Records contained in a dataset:
▼

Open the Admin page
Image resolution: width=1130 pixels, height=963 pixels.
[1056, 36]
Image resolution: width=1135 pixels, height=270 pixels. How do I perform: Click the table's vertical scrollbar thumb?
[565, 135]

▲

Print all the data exactly as shown above.

Open the Admin page
Image resolution: width=1130 pixels, height=963 pixels.
[1056, 36]
Image resolution: width=1135 pixels, height=270 pixels. How do I perform: Click the table's vertical scrollbar thumb?
[565, 135]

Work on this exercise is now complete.